I have no clear idea why but today I feel terrible, I am crying for no apparent reason. It’s not the usual female hormonal stuff like PMT/S or menopause, thankfully left that lot behind more than a few years ago.
Partly I think worry about losing job, possibly getting a new/different job, sudden drop in income as Working Tax Credits and so on come to an end as my youngest comes of age. Partly my mother is very ill indeed and needs constant reassuring and care. Partly the stupid hours I have been doing in the garden after an eight hour work day and hour and a half at gym, so 12-14 hours work or travel with a half hour break at lunchtime. Disturbed sleep due to the physical and mental tiredness.
Some fear following a very bad experience after last parkrun when BP dropped to 86/35, leading to time off work and doc’s visit – that scared me very much indeed. That I could push myself to the point of passing out just to get a decent time for the distance. I haven’t been able to bring myself to walk any distance since. My courage has left me, I need to find it again or I will fail this mission to regain my health and figure.
Not sure what I can do to resolve this issue but I will resolve it and continue on, I will start by constructing a plan to get me back walking shorter distances to prove to myself that I won’t actually die by doing so – sounds very silly when I write it down and try to rationalise it – but it is how I feel – frightened, useless, lost control of my mind and body. Not a good place to be.
Of course on the outside I have to be strong, mum would worry sick if she saw me upset, kids just go all silly when I cry or weaken they see it so rarely they think something really bad has happened and then I have that to deal with as well!

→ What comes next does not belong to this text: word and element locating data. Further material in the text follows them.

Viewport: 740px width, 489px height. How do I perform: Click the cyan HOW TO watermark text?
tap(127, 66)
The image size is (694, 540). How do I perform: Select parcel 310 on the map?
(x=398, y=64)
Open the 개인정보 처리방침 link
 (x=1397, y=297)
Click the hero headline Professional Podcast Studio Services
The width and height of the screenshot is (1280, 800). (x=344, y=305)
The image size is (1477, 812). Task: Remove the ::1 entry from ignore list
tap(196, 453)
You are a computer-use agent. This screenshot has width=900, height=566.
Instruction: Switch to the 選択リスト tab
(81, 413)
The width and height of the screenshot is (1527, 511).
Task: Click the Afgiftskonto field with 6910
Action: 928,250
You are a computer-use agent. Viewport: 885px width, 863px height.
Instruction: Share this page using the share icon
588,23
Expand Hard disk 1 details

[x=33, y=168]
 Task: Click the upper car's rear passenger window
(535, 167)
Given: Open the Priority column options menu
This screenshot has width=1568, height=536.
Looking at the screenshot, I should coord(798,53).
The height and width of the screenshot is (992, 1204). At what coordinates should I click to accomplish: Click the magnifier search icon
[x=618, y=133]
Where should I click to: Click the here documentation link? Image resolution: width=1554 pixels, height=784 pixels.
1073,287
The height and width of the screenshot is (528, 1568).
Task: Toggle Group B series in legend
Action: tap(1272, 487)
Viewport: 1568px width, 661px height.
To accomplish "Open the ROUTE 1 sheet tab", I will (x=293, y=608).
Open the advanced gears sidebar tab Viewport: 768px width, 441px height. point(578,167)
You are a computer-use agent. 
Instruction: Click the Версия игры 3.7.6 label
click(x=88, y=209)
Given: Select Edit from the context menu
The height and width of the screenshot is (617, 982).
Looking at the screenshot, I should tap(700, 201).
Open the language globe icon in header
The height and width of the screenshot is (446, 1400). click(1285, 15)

Listen to me wallowing in a pit of self pity! Need to pull my socks up and just put one foot in front of the other. Nice slow 5 mile walk to Mums perhaps have a chat, lunch, rest then a five mile walk home, Save a few pennies on the petrol and reduce carbon footprint at the same time.
OK rant over, feel better for voicing it all a five mile walk through the woods with time to just think will probably clear my head a bit. Thanks for listening x
- Parkrun (mawilrunningforcharity.wordpress.com)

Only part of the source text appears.